Adam Maynard’s cutlery clattered onto his plate. “Dorinda, I sent you to school to be taught everything genteel and fashionable, which, when you marry, will please your husband. With your attorney, Mister Sutton’s approval I spent money from your inheritance on your school fees. I did not send you to Mistress Tutchin’s school, to fill your head with anything else. Your time would have been best occupied with needlework, which English women excel at, dancing, singing, and playing musical instruments.”
Mistress Davenport’s face reddened. “I…I also learned much more, sir—to read and write, cast accounts, and make sweetmeats that I hope will like.”
Adam Maynard glared at her. “Do you, indeed! Well, remember this. I don’t require you to busy yourself in the kitchen. I expect you to have mastered the art of playing the small harp I commissioned for you. Enough said about your education.” He cut a piece of roast beef and speared it with his fork.
Gabriel pitied Mistress Davenport. “I shall be honoured if you will play for me after we dine.”
Adam Maynard turned his head to stare at him with rare approval.
“Y…you are very kind, Lord Kaye, but I fear I will disappoint you,” Mistress Davenport said.
“I insist,” her guardian said.
* * *
In the music chamber decorated with wallpaper, a recent fashion, Mistress Davenport sat before them, her harp on her lap. She plucked the strings and played The Nightingale, a famous song by Mister Welsted arranged for the instrument.
Her face rapt with emotion, her faultless soprano delighted Gabriel as she played perfectly and sang the familiar words.
While in a bower with beauty blessed
Ye loved, ye loved, a Mintor lies.
While sinking on Lucinda’s breast,
He fondly kissed her eyes.
A wakeful nightingale,
Who long had mourned within ye shades,
Sweetly renewed her plaintive song,
War bled through the glade.
Melodious songstress cried the swain,
To shades, to shades less happy go,
Or if thou wilt with us remain
Forbear, forbear your tuneful woe,
While in Lucinda’s arms I lie,
To song, to song, I am not free,
On her soft bosom when I die,
I discord find in thee.
Gabriel stood and clapped his hands.
His great-aunt tittered and wafted her painted fan in front of her face.
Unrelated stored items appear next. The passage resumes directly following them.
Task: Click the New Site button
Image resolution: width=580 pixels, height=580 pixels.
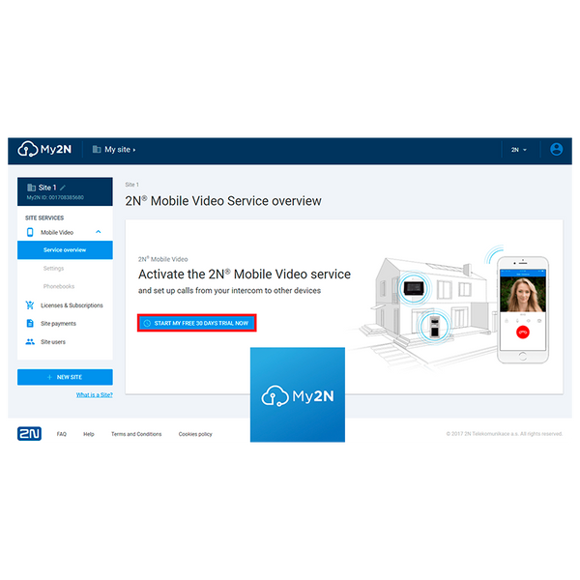Action: click(65, 377)
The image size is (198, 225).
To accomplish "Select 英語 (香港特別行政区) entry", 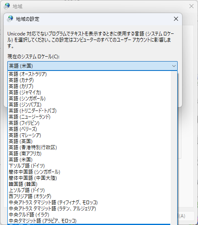I will 89,148.
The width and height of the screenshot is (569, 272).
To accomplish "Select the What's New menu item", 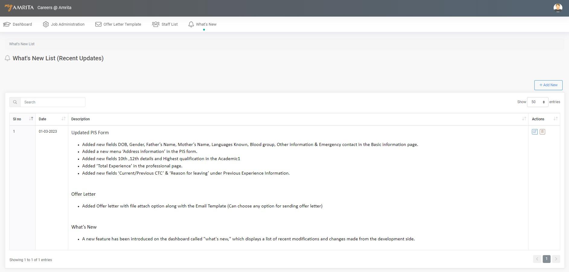I will click(203, 24).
His cheeks purple as ripe plums, Adam Maynard scowled. “Who taught you that inappropriate song which refers to laying in a man’s arms and a soft bosom?” he demanded, his loud voice as hard as steel.
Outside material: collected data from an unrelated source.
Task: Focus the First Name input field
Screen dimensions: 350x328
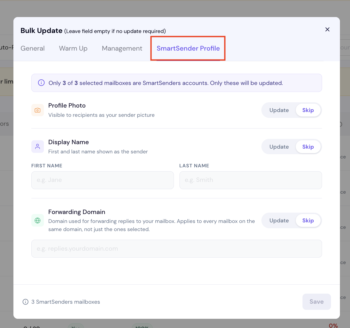Action: pos(103,180)
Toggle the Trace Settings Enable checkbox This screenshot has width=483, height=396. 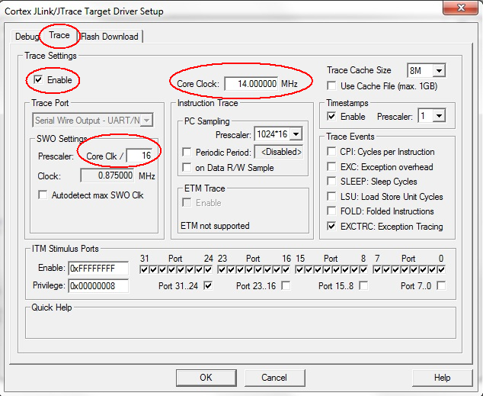click(39, 79)
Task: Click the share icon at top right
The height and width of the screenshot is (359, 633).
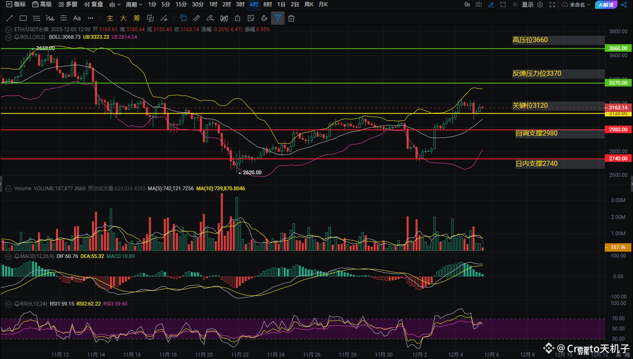Action: click(x=624, y=5)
Mistress Davenport sprang up from the stool.
Gabriel caught her harp before it shattered on the tiled floor.
“I await your answer,” Adam Maynard said, his quiet tone more menacing than his previous one.
“Charlotte, er Charlotte, my friend,” Mistress Davenport whispered.
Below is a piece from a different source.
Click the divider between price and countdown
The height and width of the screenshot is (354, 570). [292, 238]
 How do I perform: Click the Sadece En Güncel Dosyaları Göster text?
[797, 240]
“I presume I should thank God because your music master did not teach it to you with Mistress Tutchin’s permission. Who are Charlotte’s unfortunate parents?”
“Baron Chesham is Queen Anne’s ambassador in Russia. Her mother is dead,” Dorinda quavered.
Gabriel saw tears glinting in her beautiful jade-green eyes as she ran to the door so fast that the footman barely had time to open it.